KCK Yürütme Konseyi Eşbaşkanı Cemil Bayık, Fırat Haber Ajansı'na (ANF) verdiği mülakatta, PKK'nın geri çekilme ve fesih kararlarıyla "üzerine düşeni yaptığını" ve sürecin devamı için topun artık Ankara'da olduğunu ifade etti. Bayık en kritik beklentinin Abdullah Öcalan'ın yasal güvencelerle "özgür yaşar ve çalışır" koşullara kavuşması ve Avrupa İnsan Hakları Mahkemesi (AİHM) kararlarıyla gündeme gelen "umut hakkı"nın uygulanması olduğunu söyledi. Öcalan'ın muhataplık konumu sağlanmazsa çözüm iradesinin sorgulanacağını belirten Bayık yürütülen politikaların salt silah bırakmayı öngörmekten öte, Kürt sorununun demokratik çözümünü hedeflemesi gerektiğini söyledi.
Bu hedefe ulaşmak için, "özgürlük ve demokratik entegrasyon yasaları"nın çıkarılması talep eden Bayık, "Böylece Kürt kimliği, dili, kültürü ve özyönetimi yasal güvence altına alınmalı ve silahlı mücadeleyi sonlandıranların ve feshedilen PKK yönetiminin özgürce siyaset yapma imkanına kavuşması sağlanmalıdır" dedi. Bayık aksi durumda atılan adımların "suya yazılmış yazı olmaktan öteye geçmeyeceğini" kaydetti.
"ÜMMET ANLAYIŞI BİRLEŞTİRDİ, ULUS DEVLET DAĞITTI"

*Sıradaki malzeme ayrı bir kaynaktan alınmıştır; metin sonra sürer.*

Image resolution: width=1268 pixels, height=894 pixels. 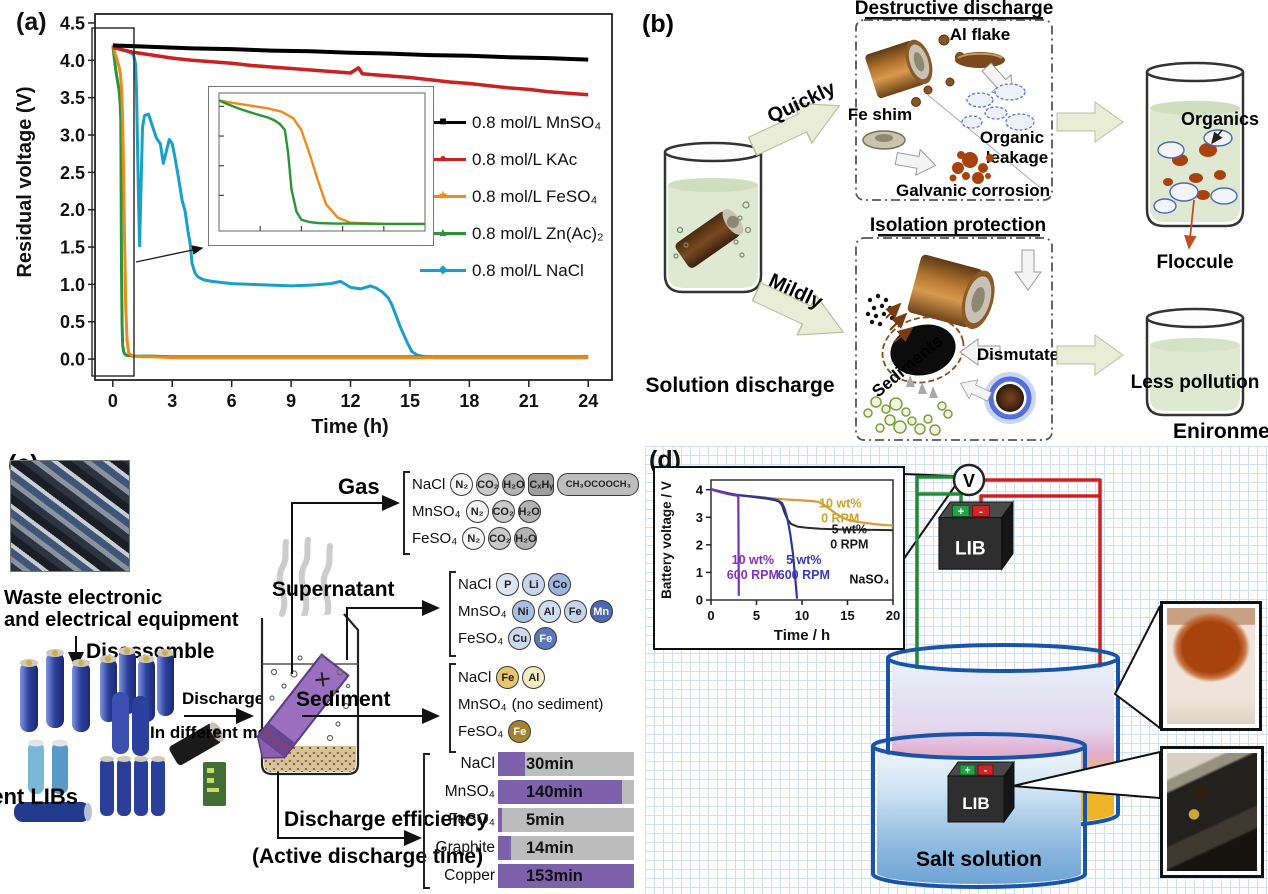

Bayık, Kürt-Türk ilişkisinin tarihsel kökenlerini değerlendirirken, cumhuriyet öncesi dönemin ideolojik yapısı olan "ümmet anlayışını" olumlu bir referans olarak sundu. Bayık, ümmet anlayışının, Selçuklu ve Osmanlı imparatorlukları döneminde etnik ve dinsel topluluklara karşı bir soykırım, yok etme veya asimilasyon politikası izlenmemesini sağladığını iddia etti. Bayık, 1071 Malazgirt Savaşı'nı örnek göstererek, ümmet anlayışının Kürtlerle Türklerin "Bizans'a karşı ortak durmasını" sağladığını söyledi.

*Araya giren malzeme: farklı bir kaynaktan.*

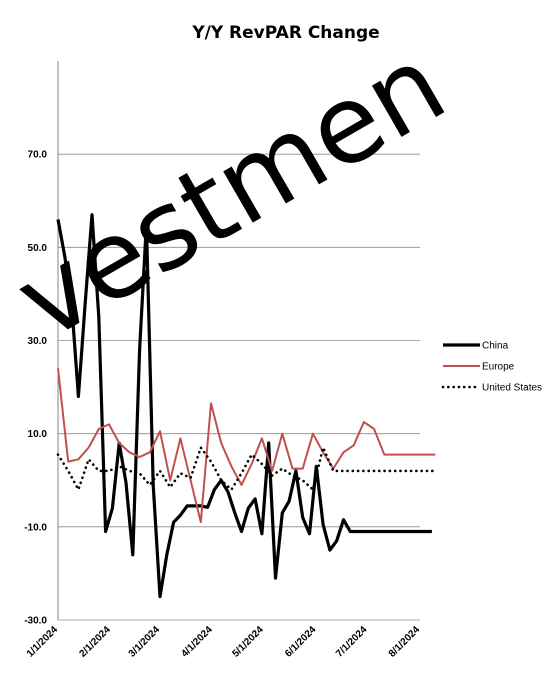 This screenshot has width=546, height=688. I want to click on x-tick-label: 8/1/2024, so click(405, 642).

19. yüzyıldan itibaren Ortadoğu'da yükselen "milliyetçilik ve ulus-devlet zihniyetinin" bu tarihsel kardeşliği parçaladığını savunan Bayık, "Osmanlıda olmayan Kürt soykırım politikası Türkiye Cumhuriyeti'nde uygulanmıştır. Bu, açıkça Batı’nın modernist anlayışının sonucudur. Türkiye halkının tarihsel, toplumsal ve siyasal değerleriyle uyuşmayan bir politikadır" dedi. Öcalan'ın geçmişi ve geleceği bu bağlamda tutarlı bir şekilde yorumlayarak geçmişteki Kürt-Türk kardeşliğini güncellemeyi hedeflediğini kaydeden Cemil Bayık, Kürtler ve Türklerin 1923 sonrasında birbirlerinden uzaklaştıklarını belirtti. Bayık, Cumhuriyet'in ikinci yüzyılında sorunların çözümünün, asimilasyon ve erimeyi reddeden, Kürtlerin hukuki olarak tanındığı, demokratik entegrasyonla sağlanacağını belirtti.